I'm actually really confused about the Church teaching now... can someone inform me? I mean - removing hydration is wrong and hydration is seen as "ordinary" not "extraordinary" means though the person would die without it. So how does that compare to something like a machine that helps to breathe? I keep reading different things everywhere... maybe I should ask my priest.. I tend to think it's good to just let "brain dead" people die naturally because God decides when we die

​Hydration and nutrition are certainly ordinary means of care, unless your circumstances would turn it into an extraordinary means. It's theoretically possible to refuse an IV if you're still capable of swallowing food/liquid, as long as your intent isn't to starve/dehydrate yourself to death. Most of the time, food and water are considered ordinary care. But if you're receiving it through extra-ordinary means, like a tube or an IV, the line starts to get a bit blurrier (though again, in most cases in a place like the US our usual standard of care is pretty high, so it would almost always count as ordinary care). Stuff like food, water, shelter, warmth, companionship, those are the things that are part of ordinary care. A machine that keeps your heart beating or your lungs breathing, on the other hand, is extra-ordinary care. Chemotherapy is extra-ordinary care. Dialysis is extra-ordinary care. Keeping people alive with machines when they're in a coma is extra-ordinary care. 

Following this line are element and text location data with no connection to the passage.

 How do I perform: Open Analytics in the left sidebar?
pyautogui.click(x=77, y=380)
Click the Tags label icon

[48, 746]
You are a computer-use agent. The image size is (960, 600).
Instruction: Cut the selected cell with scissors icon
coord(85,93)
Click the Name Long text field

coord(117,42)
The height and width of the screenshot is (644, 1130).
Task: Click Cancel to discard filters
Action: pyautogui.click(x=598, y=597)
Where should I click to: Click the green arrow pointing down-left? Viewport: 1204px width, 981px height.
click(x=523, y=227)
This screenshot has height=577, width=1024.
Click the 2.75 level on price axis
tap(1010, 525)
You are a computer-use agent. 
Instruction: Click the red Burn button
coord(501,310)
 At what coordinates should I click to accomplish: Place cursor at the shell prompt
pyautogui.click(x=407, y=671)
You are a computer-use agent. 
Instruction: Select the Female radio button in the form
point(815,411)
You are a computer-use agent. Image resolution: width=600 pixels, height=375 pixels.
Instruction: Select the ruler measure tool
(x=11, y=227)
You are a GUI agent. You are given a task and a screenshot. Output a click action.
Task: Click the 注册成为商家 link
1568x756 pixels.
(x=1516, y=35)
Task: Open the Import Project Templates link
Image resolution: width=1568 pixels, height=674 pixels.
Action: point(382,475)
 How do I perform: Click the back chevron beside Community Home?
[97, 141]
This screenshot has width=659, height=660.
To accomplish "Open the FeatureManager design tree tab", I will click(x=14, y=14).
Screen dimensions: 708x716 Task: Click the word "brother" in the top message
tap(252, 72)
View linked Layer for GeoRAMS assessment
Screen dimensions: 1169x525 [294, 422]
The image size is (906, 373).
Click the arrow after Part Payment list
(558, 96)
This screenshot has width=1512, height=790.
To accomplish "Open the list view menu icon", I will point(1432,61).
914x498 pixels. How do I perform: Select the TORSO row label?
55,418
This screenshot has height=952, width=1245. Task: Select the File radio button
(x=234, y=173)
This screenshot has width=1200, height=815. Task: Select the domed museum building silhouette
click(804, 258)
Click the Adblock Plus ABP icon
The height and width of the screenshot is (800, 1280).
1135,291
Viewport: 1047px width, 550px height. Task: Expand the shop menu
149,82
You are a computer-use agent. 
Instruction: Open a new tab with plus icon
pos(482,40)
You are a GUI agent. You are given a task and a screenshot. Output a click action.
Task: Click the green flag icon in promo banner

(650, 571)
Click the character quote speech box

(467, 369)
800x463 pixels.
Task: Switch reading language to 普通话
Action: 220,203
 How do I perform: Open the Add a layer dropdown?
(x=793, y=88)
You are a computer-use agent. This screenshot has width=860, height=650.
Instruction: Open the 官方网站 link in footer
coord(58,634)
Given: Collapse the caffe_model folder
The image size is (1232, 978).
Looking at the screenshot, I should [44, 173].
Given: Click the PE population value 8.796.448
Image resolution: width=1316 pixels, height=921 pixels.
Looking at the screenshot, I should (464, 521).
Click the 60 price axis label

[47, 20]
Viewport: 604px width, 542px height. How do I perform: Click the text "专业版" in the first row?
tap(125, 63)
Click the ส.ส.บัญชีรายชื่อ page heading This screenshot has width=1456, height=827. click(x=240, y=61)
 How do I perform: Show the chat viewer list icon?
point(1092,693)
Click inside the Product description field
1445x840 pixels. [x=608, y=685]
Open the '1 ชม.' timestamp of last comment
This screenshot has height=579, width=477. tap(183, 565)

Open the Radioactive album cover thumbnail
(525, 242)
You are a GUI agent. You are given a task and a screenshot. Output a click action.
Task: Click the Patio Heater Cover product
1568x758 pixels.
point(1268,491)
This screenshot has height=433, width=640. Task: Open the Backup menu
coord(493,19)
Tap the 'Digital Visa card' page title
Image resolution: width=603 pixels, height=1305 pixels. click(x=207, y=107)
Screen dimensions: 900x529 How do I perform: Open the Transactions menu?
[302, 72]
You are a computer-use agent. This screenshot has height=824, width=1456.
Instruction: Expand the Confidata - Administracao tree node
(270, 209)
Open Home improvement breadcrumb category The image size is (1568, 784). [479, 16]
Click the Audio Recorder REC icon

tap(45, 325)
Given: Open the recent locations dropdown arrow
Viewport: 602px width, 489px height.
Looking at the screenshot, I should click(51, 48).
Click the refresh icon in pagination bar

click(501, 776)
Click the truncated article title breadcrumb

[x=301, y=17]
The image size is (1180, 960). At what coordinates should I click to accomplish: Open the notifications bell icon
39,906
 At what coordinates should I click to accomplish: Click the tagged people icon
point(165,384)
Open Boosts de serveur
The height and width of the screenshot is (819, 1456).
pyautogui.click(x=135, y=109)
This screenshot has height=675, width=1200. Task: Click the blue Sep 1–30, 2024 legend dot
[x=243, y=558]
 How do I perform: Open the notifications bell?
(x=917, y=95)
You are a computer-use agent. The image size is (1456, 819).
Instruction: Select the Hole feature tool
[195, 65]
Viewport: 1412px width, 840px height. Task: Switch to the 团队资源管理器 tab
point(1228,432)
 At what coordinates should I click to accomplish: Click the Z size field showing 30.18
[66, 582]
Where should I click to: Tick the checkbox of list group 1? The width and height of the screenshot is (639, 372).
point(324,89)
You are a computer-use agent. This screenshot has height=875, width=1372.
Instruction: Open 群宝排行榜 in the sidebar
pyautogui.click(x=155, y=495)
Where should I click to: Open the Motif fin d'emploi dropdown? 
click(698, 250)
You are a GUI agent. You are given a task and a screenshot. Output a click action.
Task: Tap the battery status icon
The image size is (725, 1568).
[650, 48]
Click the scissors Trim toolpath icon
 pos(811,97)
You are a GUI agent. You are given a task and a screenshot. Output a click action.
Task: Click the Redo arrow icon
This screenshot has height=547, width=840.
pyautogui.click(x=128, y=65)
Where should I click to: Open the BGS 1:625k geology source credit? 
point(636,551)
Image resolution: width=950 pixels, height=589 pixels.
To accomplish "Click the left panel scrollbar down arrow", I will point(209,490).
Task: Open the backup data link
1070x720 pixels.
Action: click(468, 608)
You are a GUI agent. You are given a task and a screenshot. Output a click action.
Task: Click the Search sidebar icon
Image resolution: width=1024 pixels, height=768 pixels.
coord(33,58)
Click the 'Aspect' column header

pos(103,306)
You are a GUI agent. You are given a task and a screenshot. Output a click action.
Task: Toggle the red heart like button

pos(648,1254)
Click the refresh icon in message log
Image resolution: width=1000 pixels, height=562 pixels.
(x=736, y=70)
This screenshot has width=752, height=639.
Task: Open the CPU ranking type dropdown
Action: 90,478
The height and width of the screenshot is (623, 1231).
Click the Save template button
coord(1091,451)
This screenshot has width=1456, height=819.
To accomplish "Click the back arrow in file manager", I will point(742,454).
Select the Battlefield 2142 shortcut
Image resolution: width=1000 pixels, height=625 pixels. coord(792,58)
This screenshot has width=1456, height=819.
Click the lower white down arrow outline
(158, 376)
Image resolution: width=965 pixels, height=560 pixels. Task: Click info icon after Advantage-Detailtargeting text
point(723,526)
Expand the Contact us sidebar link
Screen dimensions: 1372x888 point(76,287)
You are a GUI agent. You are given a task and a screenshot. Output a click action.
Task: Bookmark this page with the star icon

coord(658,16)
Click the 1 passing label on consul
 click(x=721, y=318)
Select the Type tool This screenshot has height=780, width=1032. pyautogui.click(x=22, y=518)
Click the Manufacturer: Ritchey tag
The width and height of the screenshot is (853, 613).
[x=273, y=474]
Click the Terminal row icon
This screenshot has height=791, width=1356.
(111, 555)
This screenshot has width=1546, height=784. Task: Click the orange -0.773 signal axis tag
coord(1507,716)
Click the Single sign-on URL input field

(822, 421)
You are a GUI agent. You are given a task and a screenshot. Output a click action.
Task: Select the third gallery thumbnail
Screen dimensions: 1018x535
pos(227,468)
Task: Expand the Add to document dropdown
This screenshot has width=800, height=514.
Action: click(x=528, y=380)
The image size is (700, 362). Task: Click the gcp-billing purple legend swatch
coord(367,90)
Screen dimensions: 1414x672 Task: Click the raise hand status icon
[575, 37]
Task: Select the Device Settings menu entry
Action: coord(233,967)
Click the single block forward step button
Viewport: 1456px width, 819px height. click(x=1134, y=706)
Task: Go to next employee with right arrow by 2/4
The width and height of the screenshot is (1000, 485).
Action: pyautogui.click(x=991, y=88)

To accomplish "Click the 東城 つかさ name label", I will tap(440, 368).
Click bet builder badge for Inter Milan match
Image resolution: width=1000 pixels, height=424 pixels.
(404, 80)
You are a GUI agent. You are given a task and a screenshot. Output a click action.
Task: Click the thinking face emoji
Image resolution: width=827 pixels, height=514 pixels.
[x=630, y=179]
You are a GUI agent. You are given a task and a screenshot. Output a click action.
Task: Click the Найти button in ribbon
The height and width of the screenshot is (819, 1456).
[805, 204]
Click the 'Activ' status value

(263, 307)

Like others have said, we have these core ideas about what counts as ordinary vs. extra-ordinary care, but when you start applying those you quickly see that almost every situation is unique. Plus then you can start incorporating the limits of modern medicine, all of the incredible things we can do but the fact that there are even more things that we don't know... things just get even messier. Which is probably why you're seeing a bunch of conflicting things online. There isn't always a clear-cut answer when you start talking about individual situations.